In retrospect I came to understand that irrespective of my not understanding his answers, he had taught me something that I had never considered. For the student's growth, the spiritual evolution of the teacher is even more important than what the teacher teaches. This truth would show itself again when I became Tara Tulku Khensur Rinpoche's student. I met Tara Rinpoche briefly just before I left Dharamsala, but we did not connect deeply until somewhat later. For that I had to return to Massachusetts, and disconnect from Holly.

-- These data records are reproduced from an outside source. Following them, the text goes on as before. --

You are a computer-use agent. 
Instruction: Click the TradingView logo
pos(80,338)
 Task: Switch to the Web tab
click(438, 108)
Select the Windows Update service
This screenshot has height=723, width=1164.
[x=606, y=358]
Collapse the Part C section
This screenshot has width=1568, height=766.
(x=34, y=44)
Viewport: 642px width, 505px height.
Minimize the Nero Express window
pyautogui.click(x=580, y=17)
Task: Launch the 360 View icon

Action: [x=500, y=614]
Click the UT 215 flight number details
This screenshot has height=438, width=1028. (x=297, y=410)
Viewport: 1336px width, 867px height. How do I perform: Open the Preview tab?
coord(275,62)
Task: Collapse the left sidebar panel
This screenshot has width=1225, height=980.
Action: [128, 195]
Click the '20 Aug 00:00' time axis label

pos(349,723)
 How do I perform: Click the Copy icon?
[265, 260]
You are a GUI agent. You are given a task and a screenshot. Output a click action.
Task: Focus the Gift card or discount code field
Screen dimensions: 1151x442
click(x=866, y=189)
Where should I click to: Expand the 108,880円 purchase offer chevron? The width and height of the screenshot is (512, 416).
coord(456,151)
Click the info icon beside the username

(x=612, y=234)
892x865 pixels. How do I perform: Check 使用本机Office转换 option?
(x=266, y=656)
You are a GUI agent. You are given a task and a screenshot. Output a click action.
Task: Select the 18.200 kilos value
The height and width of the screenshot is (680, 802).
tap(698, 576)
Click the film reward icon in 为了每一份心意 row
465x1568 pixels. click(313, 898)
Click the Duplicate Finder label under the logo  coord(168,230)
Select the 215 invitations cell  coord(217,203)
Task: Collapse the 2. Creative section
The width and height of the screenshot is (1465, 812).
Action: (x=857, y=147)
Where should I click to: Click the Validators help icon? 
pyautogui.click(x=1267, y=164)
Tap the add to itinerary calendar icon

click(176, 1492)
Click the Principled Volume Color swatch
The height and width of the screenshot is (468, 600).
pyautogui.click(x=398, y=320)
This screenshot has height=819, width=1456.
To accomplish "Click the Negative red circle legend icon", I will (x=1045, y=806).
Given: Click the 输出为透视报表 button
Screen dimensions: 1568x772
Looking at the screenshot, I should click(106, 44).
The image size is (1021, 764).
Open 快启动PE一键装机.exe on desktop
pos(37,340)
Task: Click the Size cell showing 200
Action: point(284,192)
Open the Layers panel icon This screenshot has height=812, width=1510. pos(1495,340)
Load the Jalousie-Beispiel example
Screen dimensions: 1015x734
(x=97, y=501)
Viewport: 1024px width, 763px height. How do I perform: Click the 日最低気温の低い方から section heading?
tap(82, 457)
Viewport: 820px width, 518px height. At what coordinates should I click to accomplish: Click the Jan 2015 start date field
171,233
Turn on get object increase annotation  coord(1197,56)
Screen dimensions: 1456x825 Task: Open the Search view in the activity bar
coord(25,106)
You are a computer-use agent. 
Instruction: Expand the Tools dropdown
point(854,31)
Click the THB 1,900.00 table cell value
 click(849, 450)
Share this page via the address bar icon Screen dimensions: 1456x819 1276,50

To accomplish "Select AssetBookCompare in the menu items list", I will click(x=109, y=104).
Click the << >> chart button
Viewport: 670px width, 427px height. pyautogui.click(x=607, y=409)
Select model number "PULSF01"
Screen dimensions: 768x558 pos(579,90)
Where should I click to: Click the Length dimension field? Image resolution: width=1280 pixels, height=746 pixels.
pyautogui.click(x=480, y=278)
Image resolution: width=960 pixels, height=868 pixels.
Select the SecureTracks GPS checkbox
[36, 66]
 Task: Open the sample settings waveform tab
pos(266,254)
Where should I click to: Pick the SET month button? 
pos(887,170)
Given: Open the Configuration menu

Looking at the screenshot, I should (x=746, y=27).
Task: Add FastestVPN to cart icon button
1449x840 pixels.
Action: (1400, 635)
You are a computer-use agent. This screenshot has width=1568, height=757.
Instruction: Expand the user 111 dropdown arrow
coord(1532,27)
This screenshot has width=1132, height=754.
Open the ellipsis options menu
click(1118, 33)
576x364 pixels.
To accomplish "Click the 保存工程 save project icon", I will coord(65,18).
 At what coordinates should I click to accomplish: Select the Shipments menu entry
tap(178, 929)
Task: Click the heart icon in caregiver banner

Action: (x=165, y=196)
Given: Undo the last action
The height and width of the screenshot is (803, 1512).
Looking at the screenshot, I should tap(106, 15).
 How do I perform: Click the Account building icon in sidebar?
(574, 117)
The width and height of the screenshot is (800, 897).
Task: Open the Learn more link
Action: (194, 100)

The disconnect became apparent when I walked out of customs at Logan Airport in Boston and Holly was not waiting for me. She showed up an hour later. Her lack of interest in meeting me reflected the state of our marriage. Over the last couple of years things had been getting more and more strained between us as I concentrated on my academic life and research and she tried to sort out her own future. After a couple of years of student personnel work at Mount Holyoke she had decided that her professional life lay elsewhere, though she did not know where. She did know, as now did I, that her life was not going to include me and that she wanted to live in Manhattan. By then I also felt that separation was the best thing. Through my connections at Amherst College I was able to find her a cheap living situation at Rockefeller University so she could launch her new life. She left in the fall, around the same time Tara Tulku arrived at Amherst. My life had rounded a corner and was headed off in a new direction.

1 comment:

  1. Excellent! I liked the way you described such complex ideas with a concise clarity. I guess you learned that as well from those teachers, but it's great to hear you speaking with your authentic voice.I wonder what you would have experienced in that Naga cave? What a inspiring journey!